In the corner of the "Gone in Sixty Seconds" poster, there is an offer to "Win a Car!" If the producers of this grand theft auto movie had more of a sense of fun, it would read "Steal a Car!" This is an expensive summer action flick. People will go expecting a brainless good time. It's easy to watch, for sure, and sporadically amusing, but it's not exciting, it has no gusto, and nothing much really happens.
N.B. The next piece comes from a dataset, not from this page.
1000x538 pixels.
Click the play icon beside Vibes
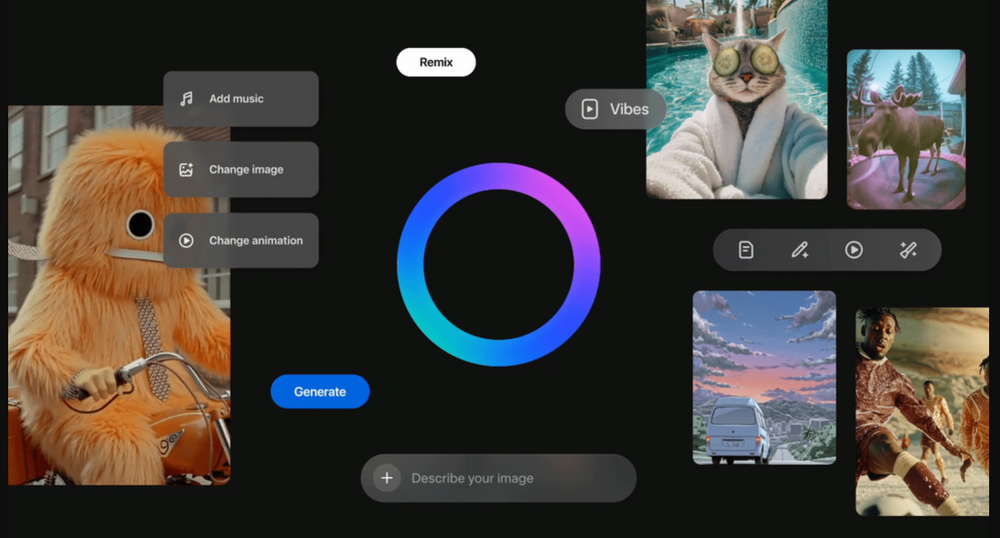tap(590, 109)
Nicolas Cage stars as Randall 'Memphis' Raines, a retired car thief forced to get back into the life of crime for one weekend after his younger brother Kip (Giovanni Ribisi) screws up an assignment for a dangerous gangster named Raymond Calitri (Christopher Eccleston). Calitri's name sounds Italian to me, but he's from Britain. Cage doesn't have time to worry about that, though; he has to regroup his old gang and steal fifty rare cars for the mobster in four days. Otherwise, Kip's dead.

The antiheroic team include Cage, Angelina Jolie, Robert Duvall and Vinnie Jones. They plan a search and capture mission for the required vehicles, they get them without much hassle, there's a violent showdown with Calitri, and that's the movie. A subplot involving Delroy Lindo as a cop with an old score to settle with Cage doesn't lead anywhere except a cute reconciliation, and so there's no dramatic tension involved. The appeal of the film is supposed to lie in simply watching a bunch of sexy actors drive cool cars. There's only one big chase, there's hardly any violence, and there's certainly no grand depth.
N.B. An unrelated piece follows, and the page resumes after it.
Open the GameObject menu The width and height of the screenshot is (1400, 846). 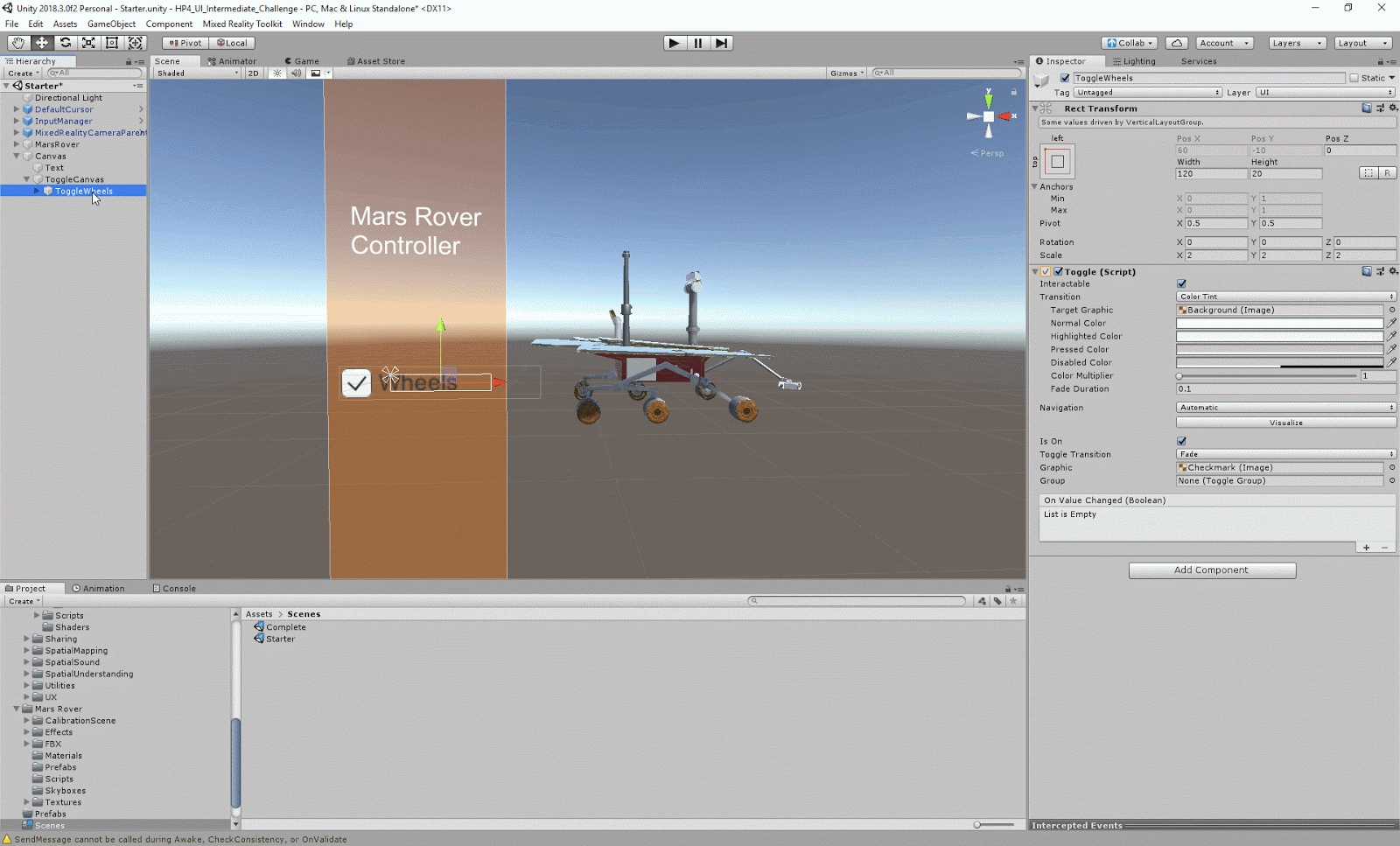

Am I missing something here? The trailer for "Gone in Sixty Seconds" had more energy than the actual film, due to fast cutting and excited focus on one-liners. But that lasted two minutes. The picture itself lasts for two hours, and so finds it a bit harder to gloss over the lack of substance. The director, Dominic Sena, and producer, Jerry Bruckheimer, are accomplished action filmmakers, and do an admirable job at pulling off the con trick. I'm giving the movie a respectable two-and-a-half stars out of four, because I found it nice to sit and relax for awhile, watching attractive performers and slick photography. "Gone in Sixty Seconds" hums along with so much ease that we almost don't notice nothing's happening. Almost.
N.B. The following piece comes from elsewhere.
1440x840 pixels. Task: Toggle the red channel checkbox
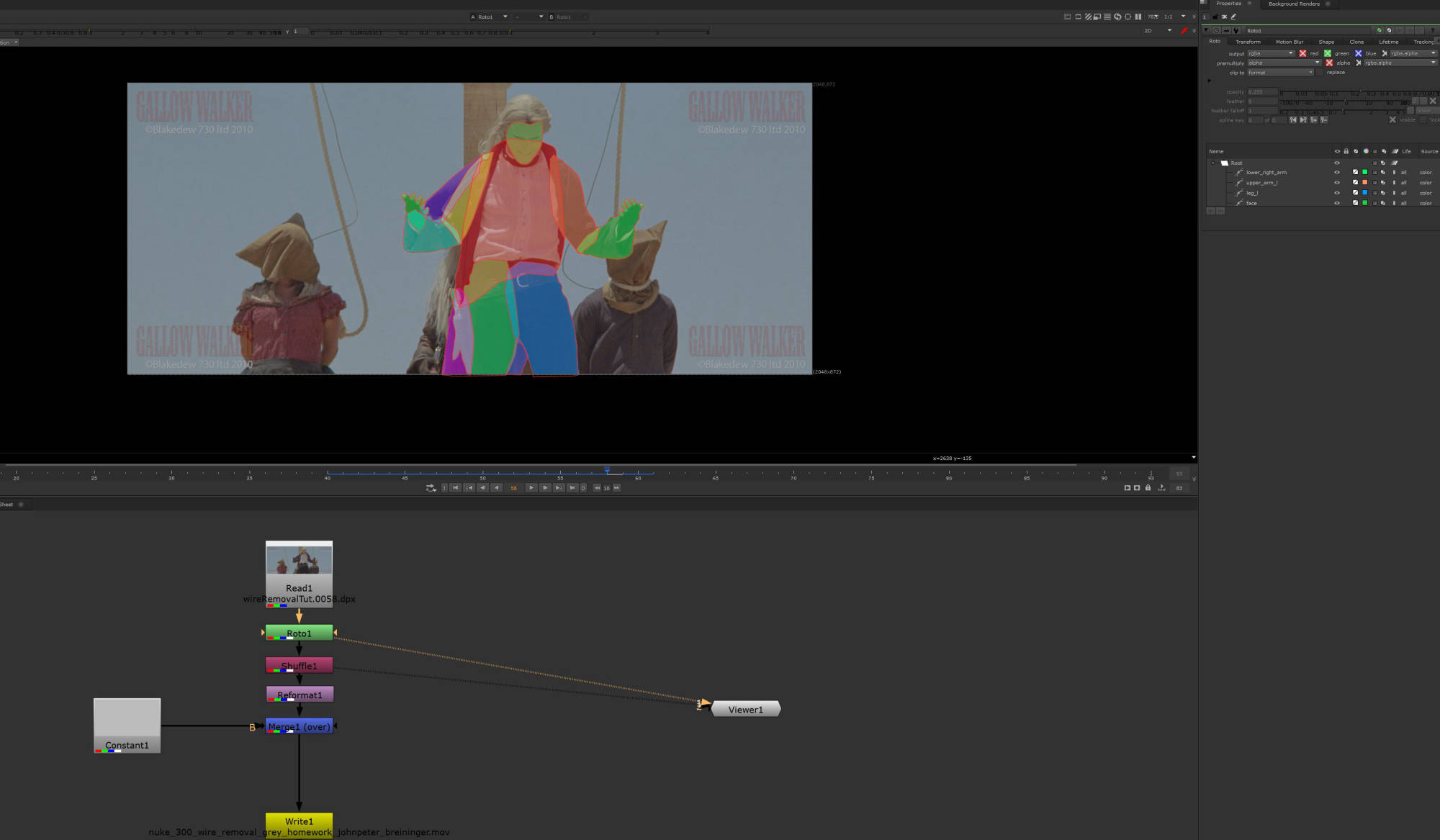(x=1302, y=53)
The original "Gone in 60 Seconds" (1974) was directed by stunt king W.B. Halicki, and has become legendary as a big automotive smash-up picture. Couldn't we have had more of those onscreen antics in this version? Granted, it wouldn't have been as exciting as Halicki's effort, because we'd know that big budgets and tight safety procedures would have been involved, but at least we'd have more to feast our eyes on. Let me say it again, for boys and girls in the audience who didn't get it the first time: Hardly anything happens in this movie. The protagonists need to nab some cars, they get 'em, they go home. So what?

It's just a mechanical exercise in looking at machinery, designed for pre-pubescent boys. I used to have a car fascination when I was six years old. I would have loved this movie -- especially on television, so I could have played Trump Cards with my mates in between glances at the screen. The film's attitude to sex is incredible -- the only time anyone gets kit off is when Cage and Jolie are parked outside an apartment, and the camera peeks inside it to see the early stages of a couple getting hot and heavy. Cage and Jolie drive off, and the camera goes with them, but only after one last glimpse. I kept picturing a kid looking in that same window, giggling out the word "Cool!" before running away. As for humour, there's a running joke about how Jones's character never speaks, so in the final scene he lets rip a stilted barrage of pseudo-Shakespearean wisdom. Ho, ho, ho.